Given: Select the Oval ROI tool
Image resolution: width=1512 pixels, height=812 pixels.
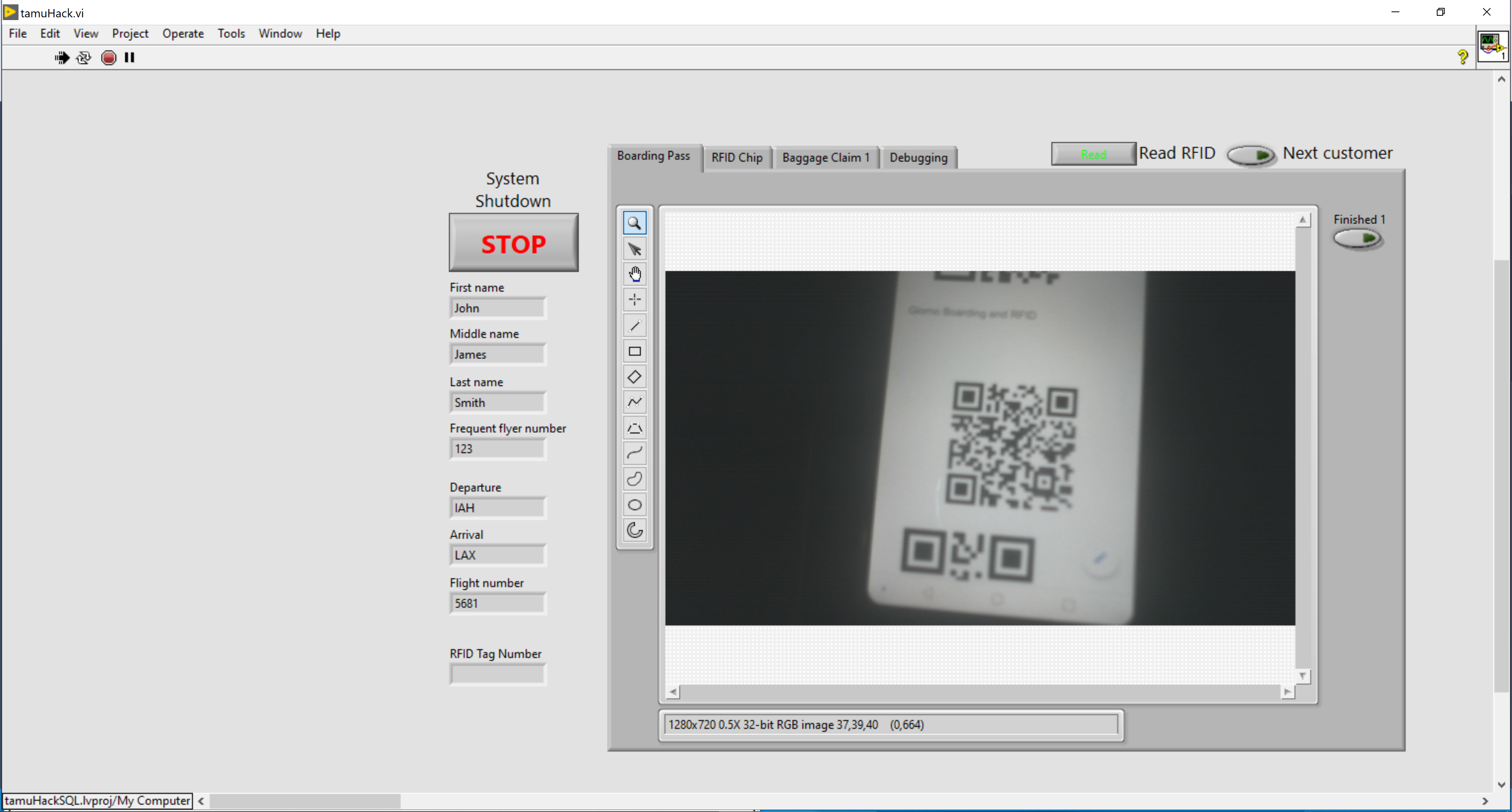Looking at the screenshot, I should (x=634, y=505).
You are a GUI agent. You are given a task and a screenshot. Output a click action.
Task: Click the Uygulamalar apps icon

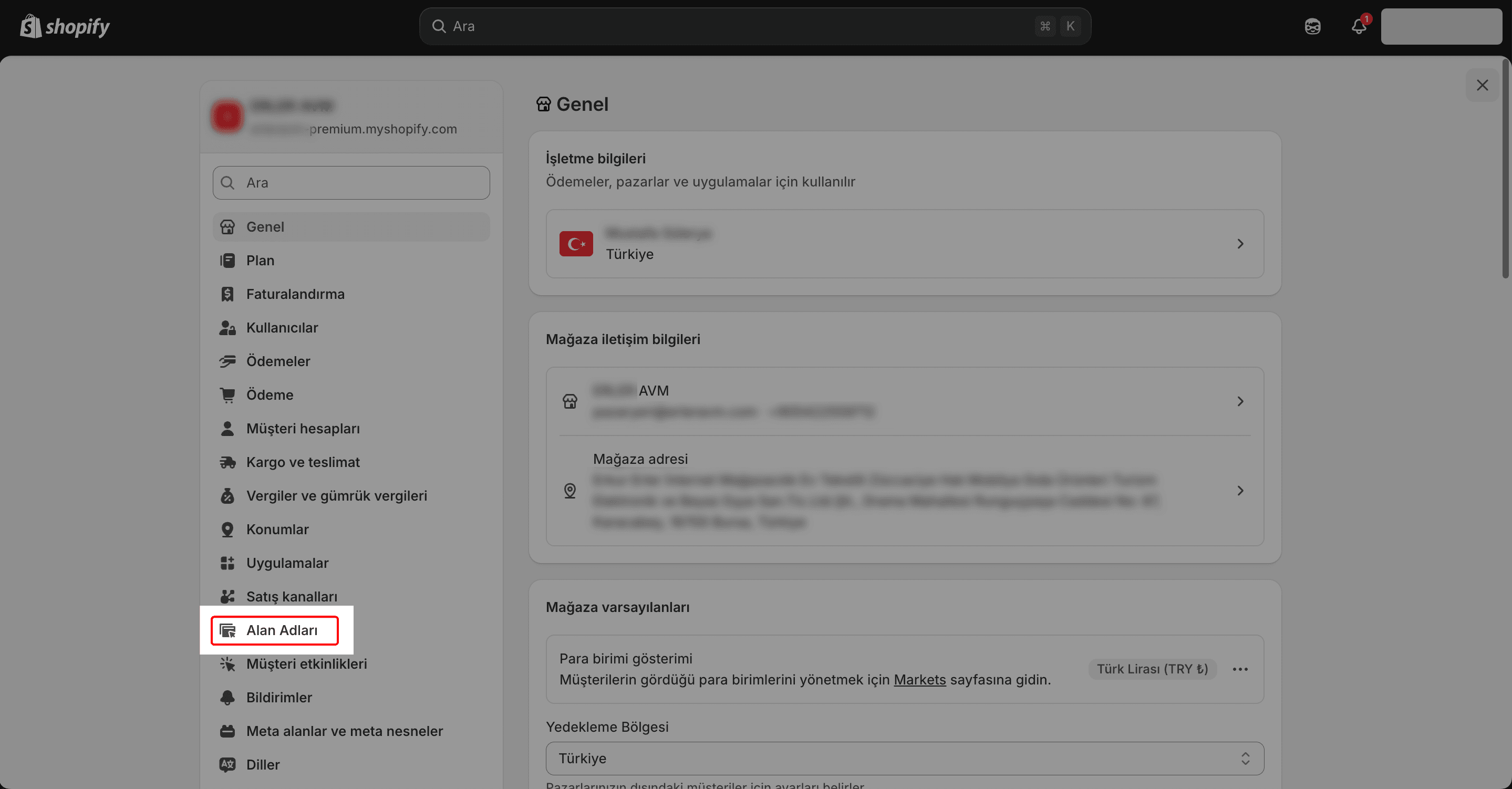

——

Exercise objective »
Leaving every picture out, repeat each line of the material exactly.

Solution for this task »
Given: Select the Oval ROI tool
Image resolution: width=1512 pixels, height=812 pixels.
Looking at the screenshot, I should (x=634, y=505).
You are a GUI agent. You are given a task and a screenshot. Output a click action.
Task: Click the Uygulamalar apps icon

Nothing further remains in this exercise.